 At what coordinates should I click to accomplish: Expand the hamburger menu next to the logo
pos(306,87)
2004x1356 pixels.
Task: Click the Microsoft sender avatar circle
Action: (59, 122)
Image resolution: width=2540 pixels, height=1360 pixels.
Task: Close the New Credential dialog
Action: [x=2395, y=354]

• Work instruction: Down to the last line, restate the records exactly.

• Solution:
 At what coordinates should I click to accomplish: Expand the hamburger menu next to the logo
pos(306,87)
2004x1356 pixels.
Task: Click the Microsoft sender avatar circle
Action: (59, 122)
Image resolution: width=2540 pixels, height=1360 pixels.
Task: Close the New Credential dialog
Action: [x=2395, y=354]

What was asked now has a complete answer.